[linux-lvm] cache on SSD makes system unresponsive

Oleg Cherkasov o1e9 at member.fsf.org
Sat Oct 21 14:10:36 UTC 2017

On 21. okt. 2017 04:55, Mike Snitzer wrote:
> On Thu, Oct 19 2017 at  5:59pm -0400,
> Oleg Cherkasov <o1e9 at member.fsf.org> wrote:
>> On 19. okt. 2017 21:09, John Stoffel wrote:
> So aside from SAR outout: you don't have any system logs?  Or a vmcore
> of the system (assuming it crashed?) -- in it you could access the
> kernel log (via 'log' command in crash utility.

Unfortunately no logs.  I have tried to see if I may recover dmesg 
however no luck.  All logs but the latest dmesg boot are zeroed.  Of 
course there are messages, secure and others however I do not see any 
valuable information there.

System did not crash, OOM were going wind however I did manage to 
Ctrl-Alt-Del from the main console via iLO so eventually it rebooted 
with clean disk umount.

> More specifics on the workload would be useful.  Also, more details on
> the LVM cache configuration (block size?  writethrough or writeback?
> etc).

No extra params but specifying mode writethrough initially.  Hardware 
RAID1 on cache disk is 64k and on main array hardware RAID5 128k.
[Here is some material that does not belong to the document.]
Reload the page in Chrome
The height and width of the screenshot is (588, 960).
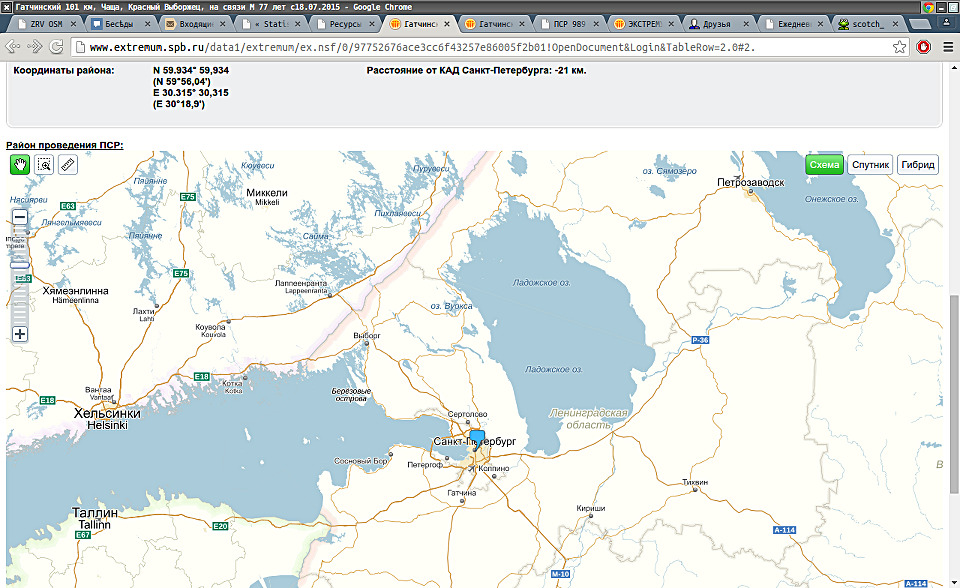(56, 47)
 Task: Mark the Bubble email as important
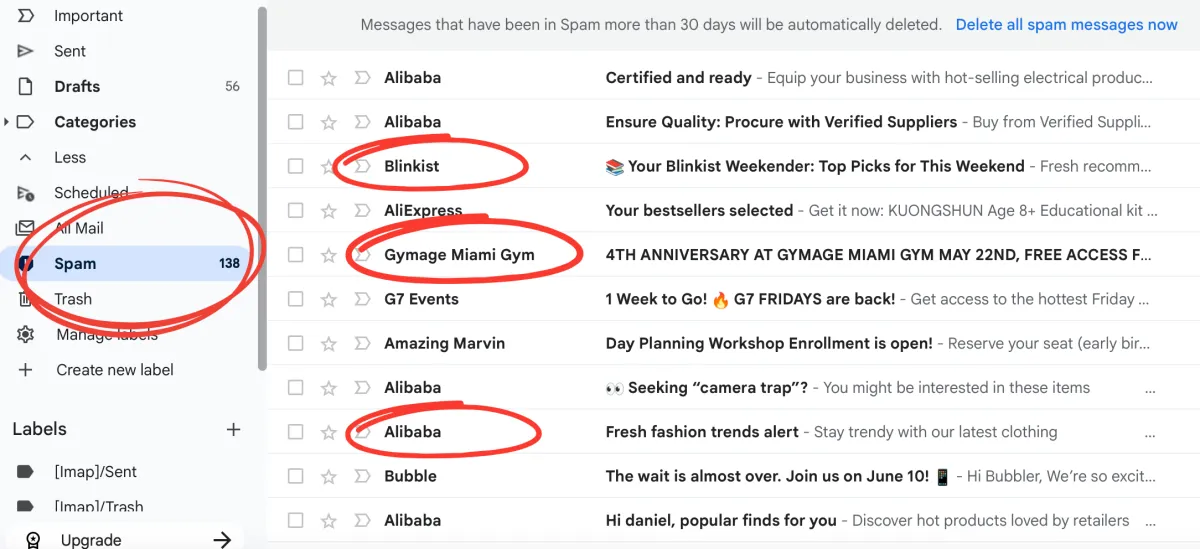(362, 476)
I had followed precisely documentation from RHEL doc site so lvcreate, 
lvconvert to update type and then lvconvert to add cache.

I have decided to try writeback after and shifted cachemode to it with 

> I'll be looking very closely for any sign of memory leaks (both with
> code inspection and testing while kemmleak is enabled).
> But the more info you can provide on the workload the better.

According to SAR there are no records about 20min before I reboot, so I 
suspect SAR daemon failed a victim of OOM.